Apesar de diversos decretos sobre armas terem sido revogados no atual governo do presidente Lula, na esfera tributária ainda vigora a redução de IPI para armas e munições. A alíquota de IPI sobre revólveres e pistolas sofreu redução de 45% para 29,25% durante a gestão Bolsonaro. Atualmente, os revólveres e pistolas, suas partes e acessórios, e os cartuchos sofrem a incidência das seguintes alíquotas:
Tabela 2 – Alíquota de IPI, PIS/Cofins e ICMS incidente sobre revólveres, pistolas, partes e acessórios, e cartuchos – 2023
A PEC 45/2019 pretende retirar o caráter extrafiscal dos novos impostos sobre consumo (IBS e CBS, que substituirão IPI e ICMS, além de PIS/Cofins e ISS) e transferir o papel extrafiscal para o Imposto Seletivo (IS), de competência da União. Ela estipulou o IS com a indicação finalística de sobretaxar a produção, comercialização ou importação de bens e serviços prejudiciais à saúde ou ao meio ambiente, deixando de abarcar outras em essencial, como à integridade física ou à vida, por exemplo. Dessa forma, a redação atual do Imposto Seletivo não garante que esse imposto será aplicado às armas e munições.
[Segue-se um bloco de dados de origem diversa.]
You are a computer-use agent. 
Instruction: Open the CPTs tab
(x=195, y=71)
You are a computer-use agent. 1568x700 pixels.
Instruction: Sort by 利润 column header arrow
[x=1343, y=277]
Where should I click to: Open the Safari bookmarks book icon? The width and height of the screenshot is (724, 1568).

Sem a incidência do IS, as armas e munições seriam tributadas pela alíquota padrão de IBS e CBS, que, segundo nota técnica do Ministério da Fazenda, deve girar em torno de 25%.
Ou pior, além de não sofrer a incidência do Imposto Seletivo, as armas e munições ainda seriam beneficiadas por uma alíquota padrão reduzida em 60%, como demonstrado no Cenário 2 da tabela abaixo. Isso porque (de última hora, sem debate e diretamente no plenário da Câmara) foi incluído um inciso que permite essa diminuição para “bens e serviços relacionados à segurança e soberania nacional, segurança da informação e segurança cibernética”. Essa disposição é ambígua e pode ser interpretada de maneira a abranger não apenas bens relacionados à segurança nacional, mas também qualquer tipo de segurança, inclusive a segurança privada”, destacam as organizações na nota.
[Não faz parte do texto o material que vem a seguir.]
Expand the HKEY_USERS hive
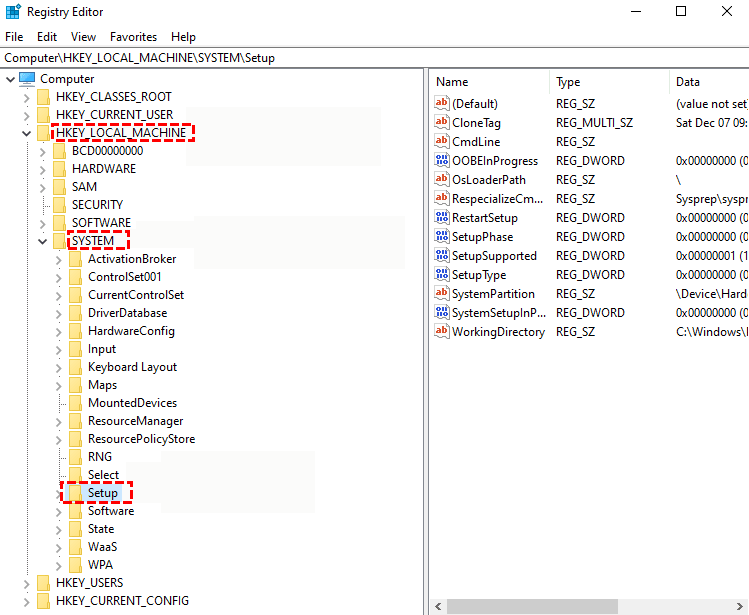This screenshot has height=615, width=749. click(26, 583)
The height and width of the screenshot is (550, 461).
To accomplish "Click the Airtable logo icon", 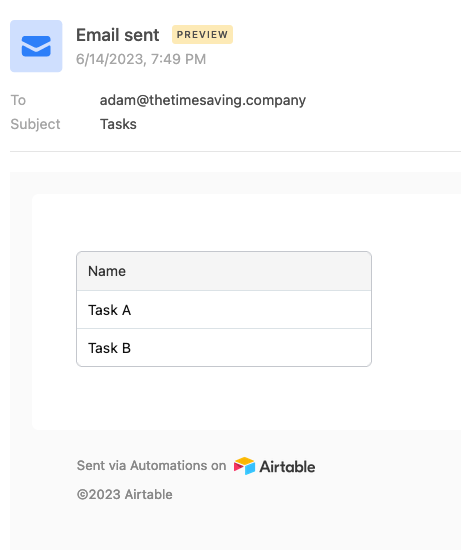I will coord(244,466).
Tributação sobre revólveres, pistolas, partes e acessórios, e cartuchos – 2018, 2023, Cenários 1 e 2
“No Brasil, uma mulher é morta a cada seis horas e as pessoas negras representam 78% das vítimas fatais da violência armada. É inaceitável que a reforma tributária no Congresso considere a redução na taxação sobre armas de fogo. Uma reforma tributária saudável, solidária e sustentável, capaz de reduzir desigualdades, não pode promover ou incentivar o armamento da população”, afirma Katia Maia, diretora executiva da Oxfam Brasil.
“A tributação precisa estar em consonância com valores, princípios e bens constitucionalmente estabelecidos” explica Carolina Ricardo, diretora-executiva do Instituto Sou da Paz. “Deve promover arrecadação e fazer receita, mas também atuar na regulação de mercados. Armas e munições são acessíveis a particulares para fins privados, e também são bens que ameaçam a própria segurança pública, o direito à vida e à integridade física e por isso devem receber uma sobre-taxação, de forma a não só regular, como a coibir, de forma sustentável, seu uso e manuseio. Portanto consideramos como extremamente grave um cenário de uma diminuição ainda maior em sua taxação” alerta.